## Directive 1
From the forum thread about battery chargers, copy the passage starting with "It has a good" and going on through "one from China.".
## Directive 2
In the forum thread about battery chargers, what input voltage range does the buck converter have?
## Directive 3
Carry on the forum thread about battery chargers from the point where it stops.

## Page text
I am the OP on this long and winding thread and there's been a lot of learning and advise form many on the A123 ✌
 
Has anyone run the A123 battery at 29.2V? Big Battery was selling their combo with a 29.2 volt charger and a recommended BMS Over Voltage of 3.75.
 
Your probably right. I made the mistake of buying the matching charger from BigBattery without noticing it's 19.2V. I guess I'll buy that $200 adjustable charger Will recommends.
 
Your probably right. I made the mistake of buying the matching charger from BigBattery without noticing it's 19.2V. I guess I'll buy that $200 adjustable charger Will recommends.

@rcfortune There are many options for under $200. I personally use a 30v10a switched PSU for my back up shore charger @ around $60 it has served me well plus it has many other uses. or Victron makes an adjustable smart charger for a little more than you paid for the BB one. Under $200 and has BT.

 
I have so many power supplies of various voltages and Amperages I just want to get some utility out of them. I did buy the buck converter that @GXMnow recommended and it works for a lot of various charging applications. I have given up on the ones with knobs and displays since I have burned through at least 3 of those in 8 years. I have done the same with power supplies from Meanwell and chinese no name clones. It has become a hobby with a fixed expense.
;)
 
Yup, that is the one I got.


I have only run it up to about 5 amps so far. It has not gotten warm enough to even turn the fan on. I have used it to charge an old digital camera battery and test some LED light strips. The CC CV changeover is very sharp, it does not start dropping current until the voltage at the output terminals was within about 0.02 volts of the set voltage. I do need to get a case for it though. The open board will certainly be creepy when I use it off my 57 volt battery bank.
 
It has a good input range of 10 to 60 volts and I will have to add a small Anderson connector to my pack so I can use that as a source. Since it is a buck converter using it off the pack means the Amps drawn from the pack will be smaller at that voltage but I would prefer a case also. There is always the big shrink wrap that the ebike guys use for their packs.

It says it has a capacity of 10 Amps but I never took it past 5 either. I did use it to charge some Nissan Leaf modules which I am getting ready to sell. The cut over from CC to CV is easy to see because of the LEDs. I was looking at the Riden but it would not get me much more capacity. I would like to find a model that does 20 to 30 Amps but I am sure it is much more pricey. That need is only for the next month until I get the Nissan Leaf modules tested and sorted. It would take that long to get one from China.
 
I think these would work fine to parallel 2 or even 3 of them to share the current. The negative side is common from input to output. It is nice to be common ground on DC testing. I have not tried to set it for output higher than input, it will probably go stupid. It can only drop lower than input as a buck converter. They have an even higher power Boost converter, but it can only step up to a higher voltage than input. The Buck/Boost that can go either way is lower power and only a few could take the 60 volts in.

## Recorded data
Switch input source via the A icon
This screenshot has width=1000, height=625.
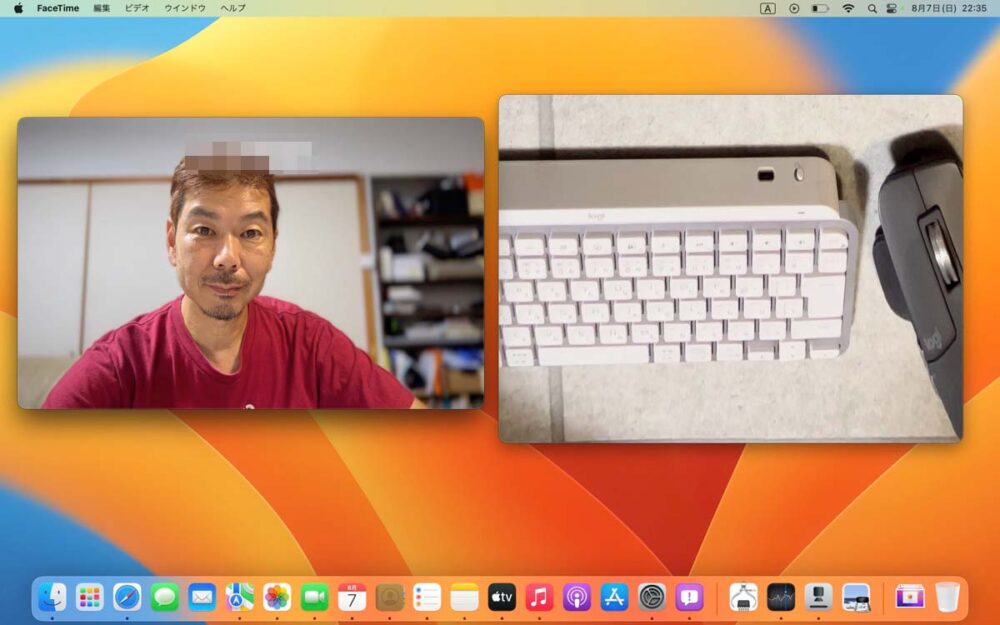click(768, 8)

## Reply 1
It has a good input range of 10 to 60 volts and I will have to add a small Anderson connector to my pack so I can use that as a source. Since it is a buck converter using it off the pack means the Amps drawn from the pack will be smaller at that voltage but I would prefer a case also. There is always the big shrink wrap that the ebike guys use for their packs.

It says it has a capacity of 10 Amps but I never took it past 5 either. I did use it to charge some Nissan Leaf modules which I am getting ready to sell. The cut over from CC to CV is easy to see because of the LEDs. I was looking at the Riden but it would not get me much more capacity. I would like to find a model that does 20 to 30 Amps but I am sure it is much more pricey. That need is only for the next month until I get the Nissan Leaf modules tested and sorted. It would take that long to get one from China.

## Reply 2
10 to 60 volts.

## Reply 3
 
The negative side is common from input to output. It is nice to be common ground on DC testing.
I know when I was initially using inexpensive Mean Well power supplies to charge my EV conversion I needed to make sure they were isolated on the AC side. They were in series on the DC side. What are the issues paralleling them? I have a 48 volt 30 Amp Mean Well left over and it would be perfect if I could use that Meanwell and some of these to put 20 Amps into some things. I would still run them at 60 to 70 percent of capacity to not stress them.
 
That should work just fine. When they are in Constant Current mode, they will each supply their set current and they should add up nicely. When they hit the Constant Voltage point, any imbalance might cause one to take more of the load, but it will still never take more than the CC setting, so I don't think it will be a problem. If the voltage is off too much, you can balance each one into a small load and check them with a meter. If one has to be set 0.02 volts higher to get the same output, it is no big deal. For $30 it seems like a great little test power supply.
 
That should work just fine. When they are in Constant Current mode, they will each supply their set current and they should add up nicely. When they hit the Constant Voltage point, any imbalance might cause one to take more of the load, but it will still never take more than the CC setting, so I don't think it will be a problem. If the voltage is off too much, you can balance each one into a small load and check them with a meter. If one has to be set 0.02 volts higher to get the same output, it is no big deal. For $30 it seems like a great little test power supply.

I've not had much luck from drok buck and/or boost converters.
Better the 50% have failed.
Just had one go dead short on the input side.
 
Why on the AC side?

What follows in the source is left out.